== Segment start ==

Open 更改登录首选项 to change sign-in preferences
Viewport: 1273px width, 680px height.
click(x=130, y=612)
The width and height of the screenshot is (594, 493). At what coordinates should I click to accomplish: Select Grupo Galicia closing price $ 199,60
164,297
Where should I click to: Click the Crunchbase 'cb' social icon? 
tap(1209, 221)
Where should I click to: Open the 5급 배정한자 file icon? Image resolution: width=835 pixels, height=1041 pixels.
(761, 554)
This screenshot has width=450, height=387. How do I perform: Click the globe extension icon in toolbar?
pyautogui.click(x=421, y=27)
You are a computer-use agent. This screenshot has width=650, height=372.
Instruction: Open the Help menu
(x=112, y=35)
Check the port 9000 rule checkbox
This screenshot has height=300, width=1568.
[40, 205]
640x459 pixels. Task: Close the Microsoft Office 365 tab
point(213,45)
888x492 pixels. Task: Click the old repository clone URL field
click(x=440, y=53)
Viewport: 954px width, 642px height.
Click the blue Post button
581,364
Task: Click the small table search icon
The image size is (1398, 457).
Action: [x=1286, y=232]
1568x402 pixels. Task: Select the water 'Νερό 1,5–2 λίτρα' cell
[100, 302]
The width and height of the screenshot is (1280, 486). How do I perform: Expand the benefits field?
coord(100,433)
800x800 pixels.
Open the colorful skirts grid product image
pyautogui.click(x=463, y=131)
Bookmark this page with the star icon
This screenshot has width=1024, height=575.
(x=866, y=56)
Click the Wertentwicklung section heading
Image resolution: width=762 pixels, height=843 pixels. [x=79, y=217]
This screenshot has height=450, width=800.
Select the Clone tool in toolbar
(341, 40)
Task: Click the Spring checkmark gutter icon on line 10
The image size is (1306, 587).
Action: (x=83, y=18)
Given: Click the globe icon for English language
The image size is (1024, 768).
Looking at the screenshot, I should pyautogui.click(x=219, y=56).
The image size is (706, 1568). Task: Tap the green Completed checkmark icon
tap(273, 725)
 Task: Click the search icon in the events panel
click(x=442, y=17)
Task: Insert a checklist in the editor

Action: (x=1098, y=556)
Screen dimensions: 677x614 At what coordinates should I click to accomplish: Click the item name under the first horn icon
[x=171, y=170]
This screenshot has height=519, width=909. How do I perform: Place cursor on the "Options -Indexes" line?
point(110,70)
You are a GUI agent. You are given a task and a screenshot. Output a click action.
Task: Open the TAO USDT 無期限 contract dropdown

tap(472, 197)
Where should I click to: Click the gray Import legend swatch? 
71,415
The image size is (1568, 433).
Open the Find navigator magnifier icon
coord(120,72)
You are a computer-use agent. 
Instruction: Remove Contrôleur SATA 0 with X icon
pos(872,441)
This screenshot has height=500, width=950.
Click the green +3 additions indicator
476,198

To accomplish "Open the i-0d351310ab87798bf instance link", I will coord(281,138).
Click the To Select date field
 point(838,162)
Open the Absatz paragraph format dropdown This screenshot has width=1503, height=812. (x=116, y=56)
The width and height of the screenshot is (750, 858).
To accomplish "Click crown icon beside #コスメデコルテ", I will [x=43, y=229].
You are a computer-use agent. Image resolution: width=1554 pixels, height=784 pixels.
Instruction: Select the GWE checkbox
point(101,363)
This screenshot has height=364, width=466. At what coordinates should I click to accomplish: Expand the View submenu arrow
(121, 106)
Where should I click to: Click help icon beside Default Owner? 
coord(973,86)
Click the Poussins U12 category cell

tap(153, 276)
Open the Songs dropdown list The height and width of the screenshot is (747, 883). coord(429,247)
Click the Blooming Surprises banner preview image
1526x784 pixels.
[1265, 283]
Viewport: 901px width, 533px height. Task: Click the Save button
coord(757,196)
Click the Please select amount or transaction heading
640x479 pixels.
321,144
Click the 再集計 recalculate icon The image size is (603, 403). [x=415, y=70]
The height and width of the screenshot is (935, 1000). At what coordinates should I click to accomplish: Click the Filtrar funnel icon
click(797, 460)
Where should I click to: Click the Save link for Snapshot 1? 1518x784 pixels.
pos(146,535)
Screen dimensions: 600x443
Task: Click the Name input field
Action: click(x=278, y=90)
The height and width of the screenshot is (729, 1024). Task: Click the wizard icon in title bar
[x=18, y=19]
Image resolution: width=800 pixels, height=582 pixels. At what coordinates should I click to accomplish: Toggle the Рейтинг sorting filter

== Segment end ==

Your assignment
Only the lines from the one containing "Click the To Select date field" through the one containing "You are a computer-use agent. Image" are to be retyped, both boundary lines included, with no other material.

Response area
Click the To Select date field
 point(838,162)
Open the Absatz paragraph format dropdown This screenshot has width=1503, height=812. (x=116, y=56)
The width and height of the screenshot is (750, 858).
To accomplish "Click crown icon beside #コスメデコルテ", I will [x=43, y=229].
You are a computer-use agent. Image resolution: width=1554 pixels, height=784 pixels.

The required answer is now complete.